Ruang bawah tanah mansion Archer Dragonvich tidak berbau lembap seperti sel penjara. Justru, tempat itu hening, steril, dan terlalu rapi. Lantainya marmer hitam, dindingnya dari batu granit dingin, dan di sudut ruangan berdiri meja logam lengkap dengan alat-alat penyiksaan antik yang terlihat seperti karya seni.

Eliza berdiri di sana, mengenakan gaun gelap panjang dan sarung tangan kulit. Rambutnya digulung rapi ke belakang. Wajahnya tenang. Seolah ia hendak mengajar piano, bukan menyiksa manusia.
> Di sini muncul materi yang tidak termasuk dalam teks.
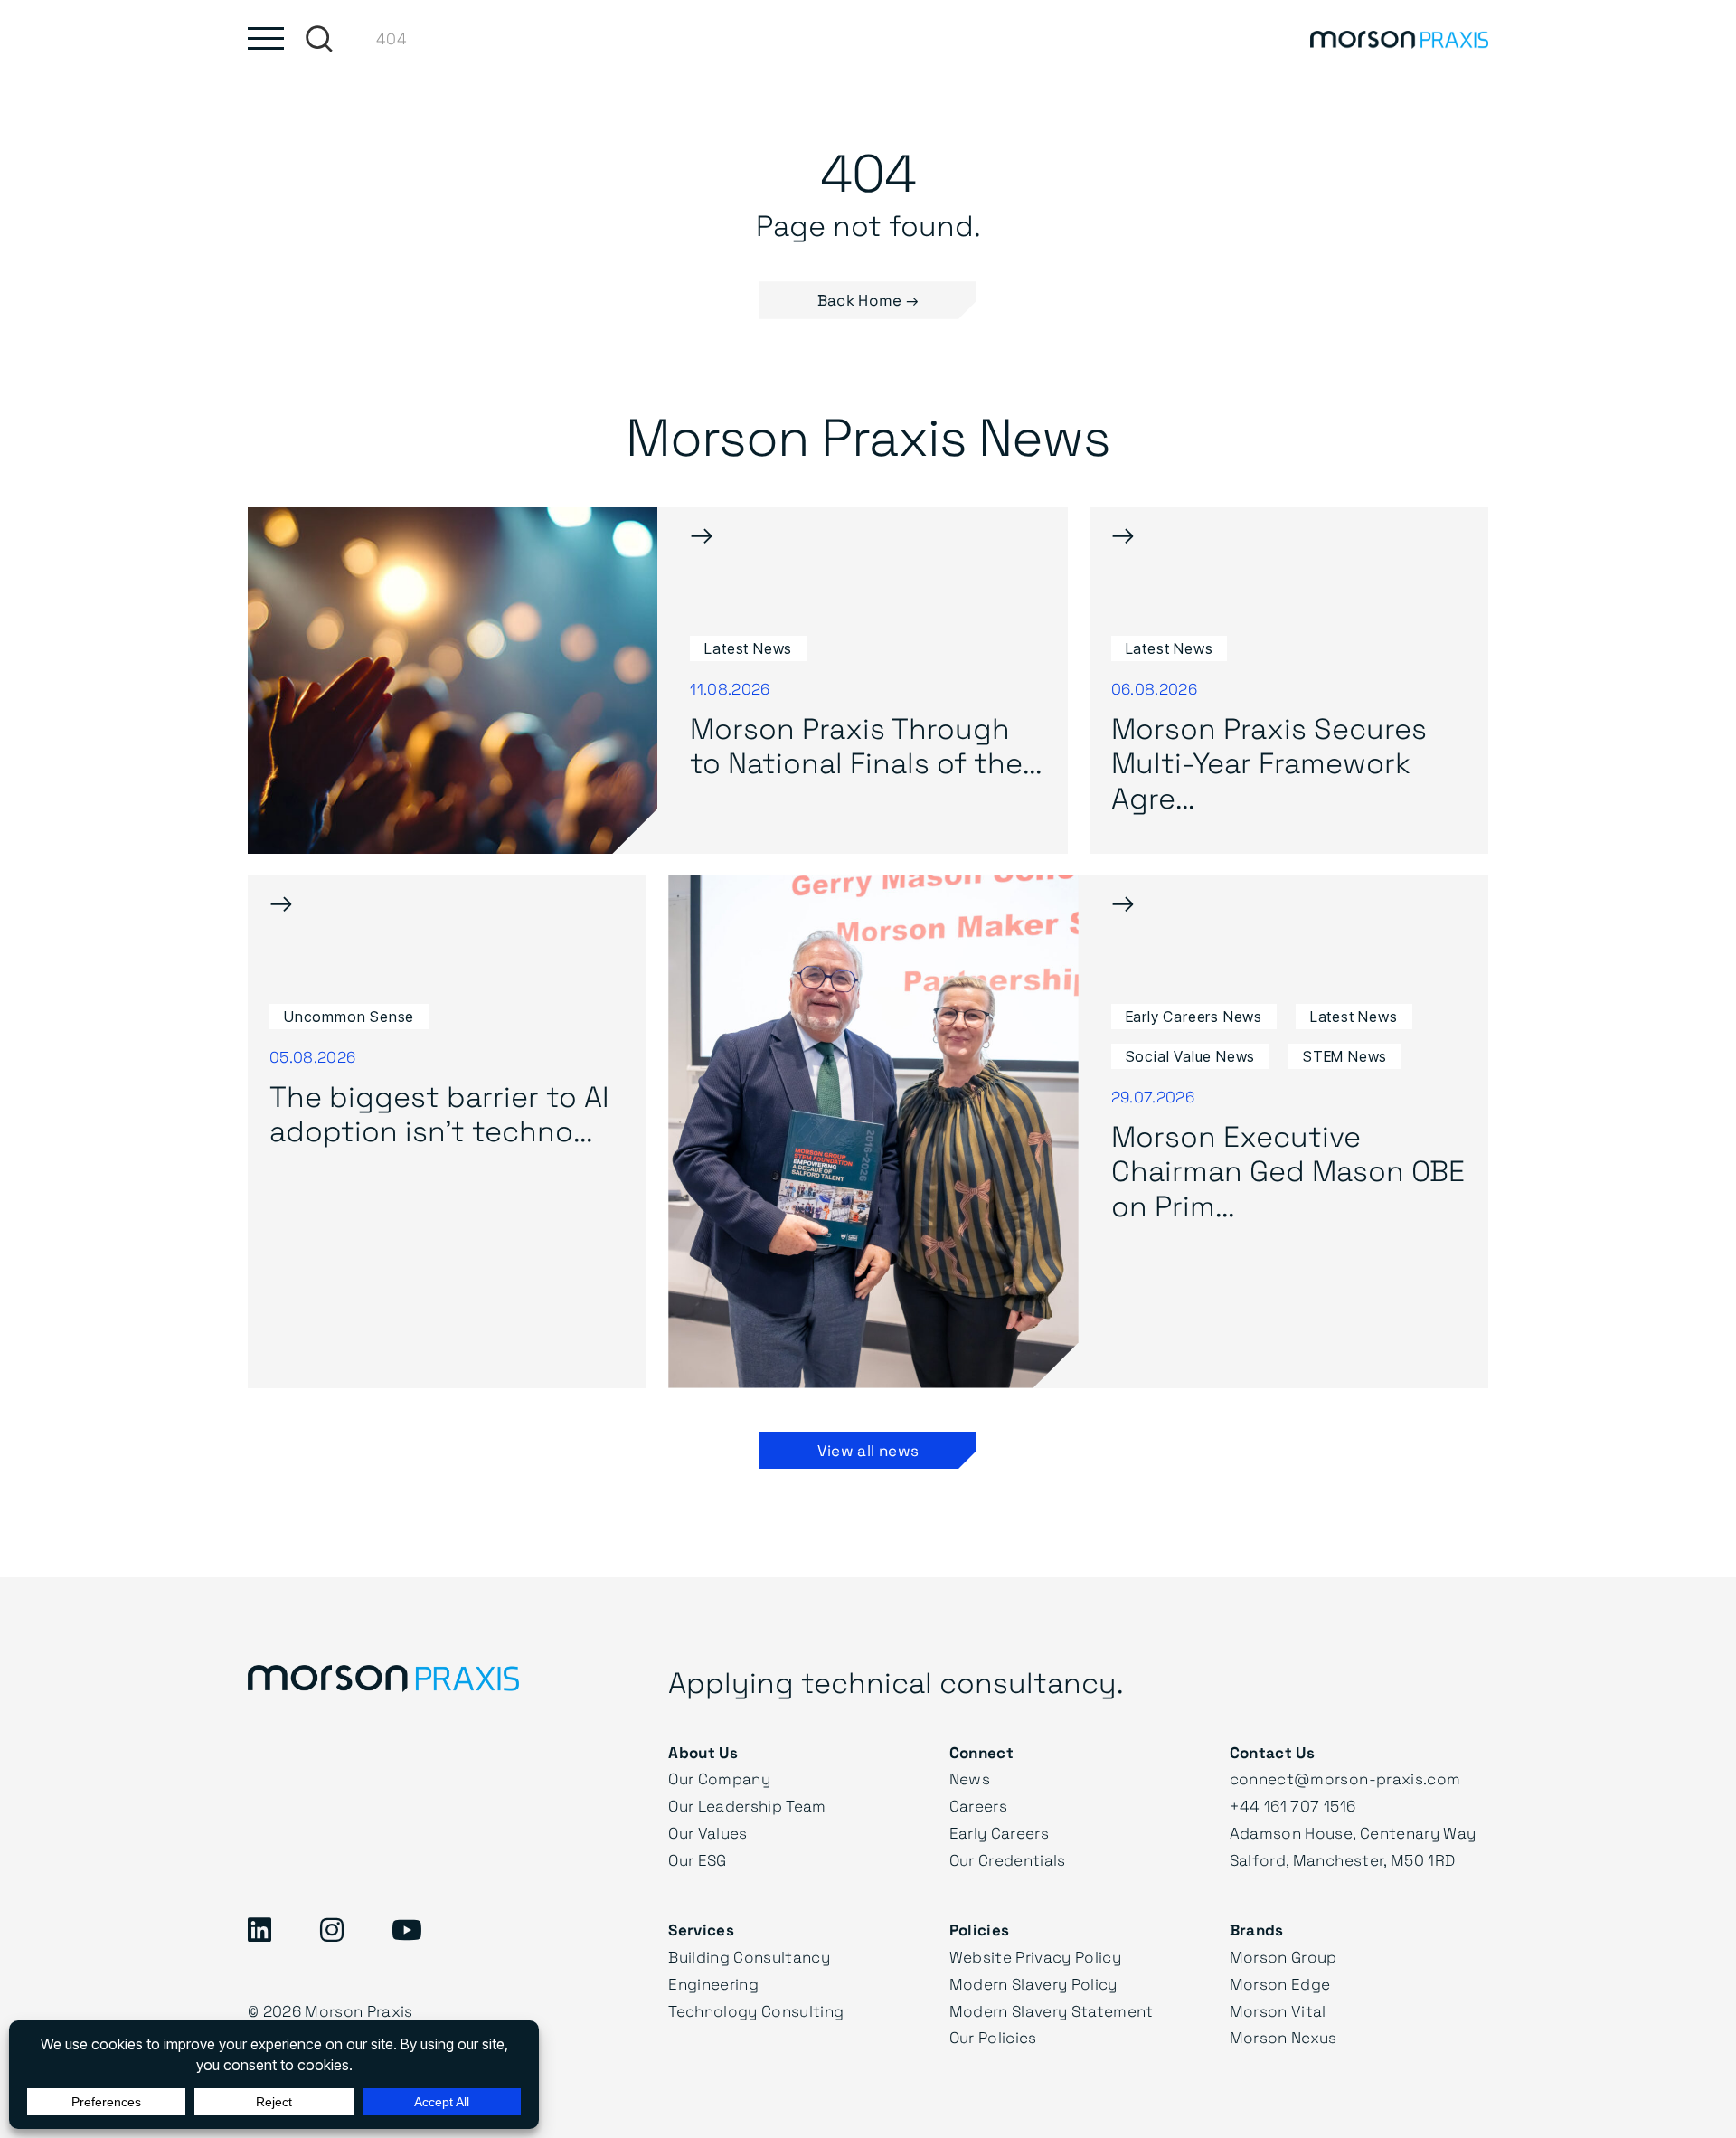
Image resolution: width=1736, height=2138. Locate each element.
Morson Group (1283, 1956)
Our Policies (993, 2037)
Di hadapannya, Isabella dan sopirnya duduk di kursi logam, tangan mereka terikat, tubuh mereka basah oleh keringat dan sedikit darah dari perlakuan sebelumnya.

“Ruangan ini bagus ya, aku pikir ruang bawah tanah mansion ini sama seperti ruang di rumahku,” celetuk Eliza dengan santai.

Isabella menatapnya, masih dengan tatapan sombong, tapi napasnya sudah mulai goyah.

“Jika kau ingin membunuhku, lakukan saja, nenek.”

Eliza tersenyum, lalu berjalan ke meja, mengambil satu wadah logam berbentuk mangkuk kubah, dan sebuah tikus putih yang tampak kelaparan di dalam kandang kecil.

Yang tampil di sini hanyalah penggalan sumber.